Алексею захотелось присоединиться к доносившемуся с улицы хору. Он подтянул, Торонин за ним. Но скоро они спутали слова и перешли на другое.

Склонившись друг к другу, упираясь лбом в лоб, положив друг другу руки на плечи, они пели одну за другой фронтовые песни, немилосердно фальшивя, перекрикивая один другого, путая слова и мотивы.

Впрочем, каждый вкладывал в пение различный смысл. У Алексея слезы текли по лицу и сердце щемила тоска… Для него то были не слова песни, то была иная, стремительная жизнь. Словами песни он рвался туда, где ему уже никогда не дано быть, взлетал на вершину и низвергался на самое дно человеческого отчаяния. Высокая, победная мелодия рвала сердце, терзала его.

Для Торонина это было просто пение, необходимое человеку, когда он выпьет. Песни были свои, родные, и ничего особенного в них не было, тем более что их приходилось слышать почти ежедневно.

Но эта двойственность восприятия не мешала им, и они пели до тех пор, пока в бутылке не показалось дно и сосед не утомился стучать в стенку, требуя тишины. Теперь в свою очередь расстроился Торонин.

— Эх, вот беда, Алеша, коньяку ни капельки, я, дурак, вчера один целую бутылку выпил. Свинья такая, понимаешь, выпил, а сейчас друга угостить нечем… И петь не дают, стучит и стучит, идиот. Эх, Алеша, сироты мы…

Алексей уже ничего не видел, ничего не слышал. Внезапный, непреодолимый сон свалил его на кровать.

* * *

Когда он очнулся, ему пришлось долго припоминать, где он находится. На столе, чадя черными струями, догорала коптилка. Торонин, широко раскинув руки, оглушительно храпел, и его лицо в неверном свете коптилки казалось лицом ребенка. Алексей взглянул на часы и выругался. Он торопливо застегнул куртку, пригладил волосы. Тронул за плечо спавшего, но тот лишь громче захрапел. Так Алексей и ушел, не разбудив товарища.

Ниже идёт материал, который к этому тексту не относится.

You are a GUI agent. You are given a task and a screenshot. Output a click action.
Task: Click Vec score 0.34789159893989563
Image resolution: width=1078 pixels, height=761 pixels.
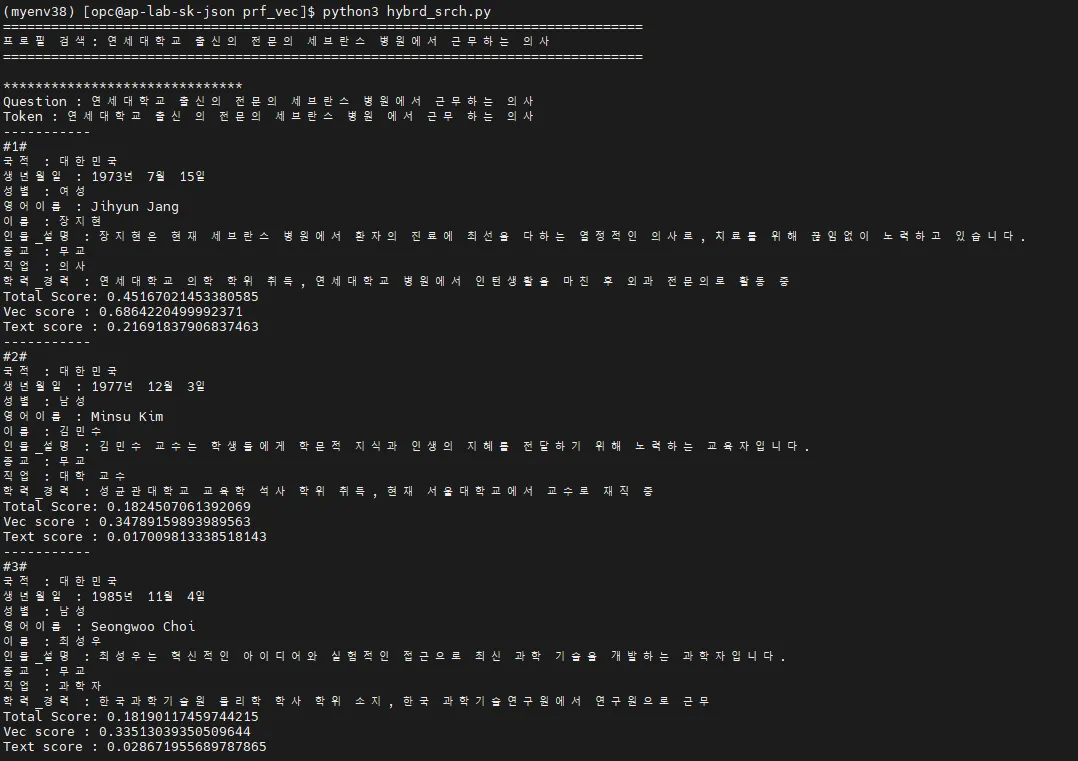pyautogui.click(x=126, y=522)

Город спал, погруженный во тьму.

В холодном небе стоял узенький ледяной серп месяца, и в его едва различимом слабом свете улицы казались таинственными и грозными. Разрушенные стены, разбитые дома вздымались во мраке, как руины сказочных замков. На зубчатые изломы, покрытые инеем, чуть заметно ложился блеск месяца, окрашивая их в серебро. Черные ямы выбитых окон, казалось, таили в себе неизвестность, словно вот-вот откуда-то раздастся страшный крик и, отдаваясь в городских стенах, понесется эхом по пустым улицам, среди каменных мертвых домов, неистовый, грозный. Голые ветви темных деревьев, облитые слабым светом, вытягивались, как живые.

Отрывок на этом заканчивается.